Exercise Guru Richard Simmons Apologizes for Scaring People Into Thinking He Was Dying

“I am not dying. It was a message about saying how we should embrace every day that we have,” the “Sweatin’ to the Oldies” star wrote on Monday

Richard Simmons
Richard Simmons attends the 87th Annual Macy's Thanksgiving Day Parade in 2013 (CREDIT: Getty Images)

Exercise guru Richard Simmons apologized on Monday for a social media post that led people to think he was dying.

“I have some news to tell you. Please don’t be sad. I am … dying. Oh I can see your faces now. The truth is we all are dying. Every day we live we are getting closer to our death,” he wrote on X early Monday.

When fans took those words literally, he posted a follow-up note: “Sorry many of you have gotten upset about my message today. Even the press has gotten in touch with me. I am not dying. It was a message about saying how we should embrace every day that we have. Sorry for this confusion.”

The 75-year-old is best known for his ’80s exercise video series, “Sweatin’ to the Oldies.” He has been out of the public eye for the last decade or so, prompting sporadic, Kate Middleton-esque searches, as well as a podcast called “Missing Richard Simmons” from 2014.

In 2016, Simmons called into the Today show to refute the rumor that he was being held hostage by his housekeeper. He explained that he “sort of wanted to be a little bit of a loner for a little while” after hurting his knee.

His rep then told Entertainment Tonight in 2018, when Simmons turned 70, “He’s doing very well. He’s his jovial self. He spends most of his time at home and in his yard. He keeps up with his reading and does what he wants to do. He deserves this time to himself.”

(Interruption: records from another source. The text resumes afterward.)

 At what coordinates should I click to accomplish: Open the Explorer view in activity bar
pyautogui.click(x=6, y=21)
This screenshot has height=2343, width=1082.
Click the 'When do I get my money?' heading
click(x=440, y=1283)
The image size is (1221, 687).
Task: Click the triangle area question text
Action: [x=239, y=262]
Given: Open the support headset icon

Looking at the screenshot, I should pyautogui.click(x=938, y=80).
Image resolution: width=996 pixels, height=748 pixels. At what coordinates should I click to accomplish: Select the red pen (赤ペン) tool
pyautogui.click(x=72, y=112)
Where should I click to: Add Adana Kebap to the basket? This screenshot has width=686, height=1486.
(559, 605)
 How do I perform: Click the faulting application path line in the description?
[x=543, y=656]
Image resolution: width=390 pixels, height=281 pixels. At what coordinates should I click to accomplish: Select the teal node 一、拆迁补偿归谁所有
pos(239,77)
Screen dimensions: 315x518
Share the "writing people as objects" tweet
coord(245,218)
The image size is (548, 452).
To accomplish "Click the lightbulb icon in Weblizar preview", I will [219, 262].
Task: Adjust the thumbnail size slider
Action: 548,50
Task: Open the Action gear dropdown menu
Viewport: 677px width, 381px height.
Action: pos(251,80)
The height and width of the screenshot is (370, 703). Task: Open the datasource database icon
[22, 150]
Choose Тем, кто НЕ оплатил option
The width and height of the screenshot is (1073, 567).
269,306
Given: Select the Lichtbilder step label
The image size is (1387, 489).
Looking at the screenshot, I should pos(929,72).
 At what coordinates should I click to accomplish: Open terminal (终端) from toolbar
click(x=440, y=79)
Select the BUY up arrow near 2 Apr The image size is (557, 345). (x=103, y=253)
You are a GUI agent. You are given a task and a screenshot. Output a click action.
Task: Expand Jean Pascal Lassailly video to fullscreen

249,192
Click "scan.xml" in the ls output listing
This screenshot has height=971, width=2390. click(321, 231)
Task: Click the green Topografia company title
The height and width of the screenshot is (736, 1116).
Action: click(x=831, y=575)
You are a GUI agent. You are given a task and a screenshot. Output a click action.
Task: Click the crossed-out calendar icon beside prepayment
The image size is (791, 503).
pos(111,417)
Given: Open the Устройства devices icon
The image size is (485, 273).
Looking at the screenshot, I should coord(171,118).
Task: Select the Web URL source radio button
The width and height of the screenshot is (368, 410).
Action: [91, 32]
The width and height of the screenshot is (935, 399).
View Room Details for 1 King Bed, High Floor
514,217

In January, Simmons wrote on Facebook that he never gave comedian Pauly Shore permission to play him in either the short film “The Court Jester” or the upcoming biopic being produced by Mark Wolper of The Wolper Organization 

“While we would love to have [Simmons] involved, we respect his desire to privacy and plan to produce a movie that honors him, celebrates him and tells a dramatic story,” Wolper told Variety when the feature was announced.